Once you have a clear understanding of what type of leader you are dealing with it becomes possible to develop strategies to match their style. For example, with an anxious and controlling leader one of the best things we can do is to reduce uncertainty for them. As I started with, I don't know the details of your situation -- I'm just putting out some ideas.


Sheppane

Thanks everyone for your replies they have given me a lot to think about.

theonetoblame

#5
On a lighter note, I will also tell myself that part of the money I earn at work is payment for dealing with my supervisors and coworkers. Unfortunately, many employers don't state this explicitly in the job description otherwise toxic workplace JDs would look something like this.
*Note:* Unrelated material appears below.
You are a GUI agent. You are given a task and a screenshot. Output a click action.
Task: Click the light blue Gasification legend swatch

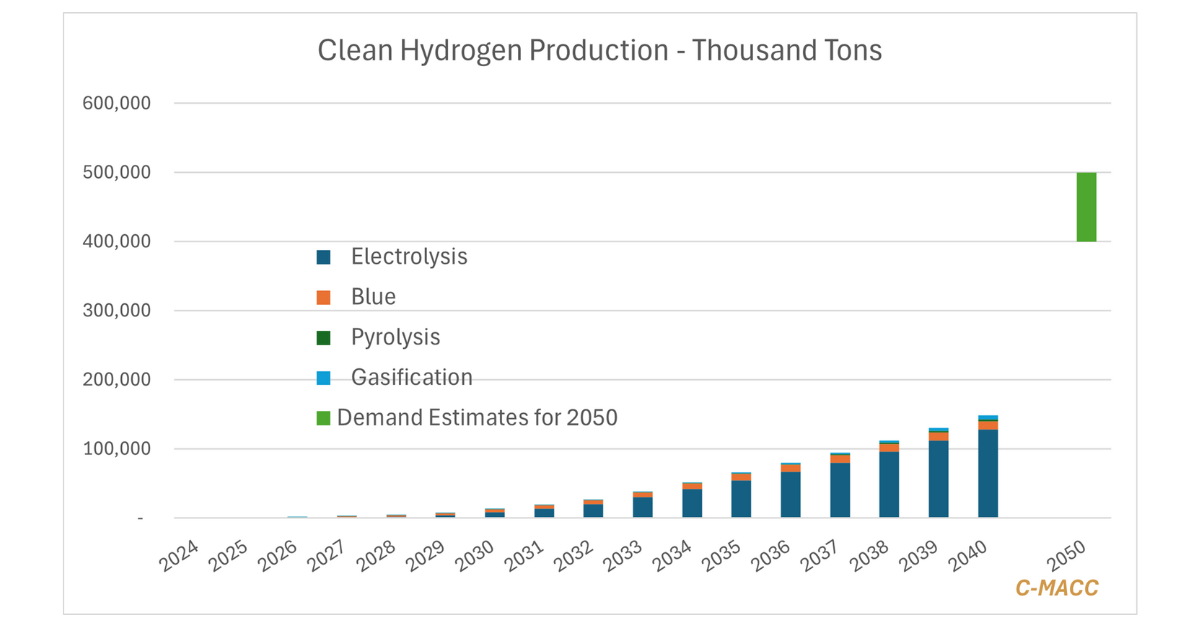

- reviews reports for accuracy and content 10%
- onboards new clients and connects them to internal productivity networks 5%
- deals with all the bs and nonsense of their burned out and jaded supervisor 80%
- does their best not to scream at newly hired subordinate who keeps saying this is a good place to work 5%

In truth, if I'm under 30% for item 3 I'm usually thinking it's not a bad job, item 4 is usually a given at 5% (crap will always slide downhill)  :applause: :applause: :bigwink:

Andeza

theonetoblame, I love that. It's so true of my past work experiences! My typical strategy was to slowly insist more and more that I worked better alone. That I didn't mind working alone. That I didn't need the "office culture" to feel connected to my coworkers, etc. All said in a super cheerful fashion. I got sent to cover shifts in some pretty remote places as a result, far, far away from micromanaging sub-supervisor. :bigwink: My biggest gripe then became the porta-potty, which in the desert when it's 12F outside is a major yikes moment. Take that over the PDs though. Any day.

So additionally, I held onto myself by getting farther away from the damaging people.
Remember, that there are no real deadlines for life, just society's pressures.      - Anonymous
Lasting happiness is not something we find, but rather something we make for ourselves.

Sheppane

Thank you everyone. I haven't got to reply here in some time but I had my work showdown and your comments/ support were very helpful  :)

Boat Babe

Quote from: theonetoblame on June 26, 2021, 09:55:00 PM
On a lighter note, I will also tell myself that part of the money I earn at work is payment for dealing with my supervisors and coworkers. Unfortunately, many employers don't state this explicitly in the job description otherwise toxic workplace JDs would look something like this.

- reviews reports for accuracy and content 10%
- onboards new clients and connects them to internal productivity networks 5%
- deals with all the bs and nonsense of their burned out and jaded supervisor 80%
- does their best not to scream at newly hired subordinate who keeps saying this is a good place to work 5%

In truth, if I'm under 30% for item 3 I'm usually thinking it's not a bad job, item 4 is usually a given at 5% (crap will always slide downhill)  :applause: :applause: :bigwink:


Love it!
It gets better. It has to.

Sheppane

I really love this too and it has given me  new way of looking at it !!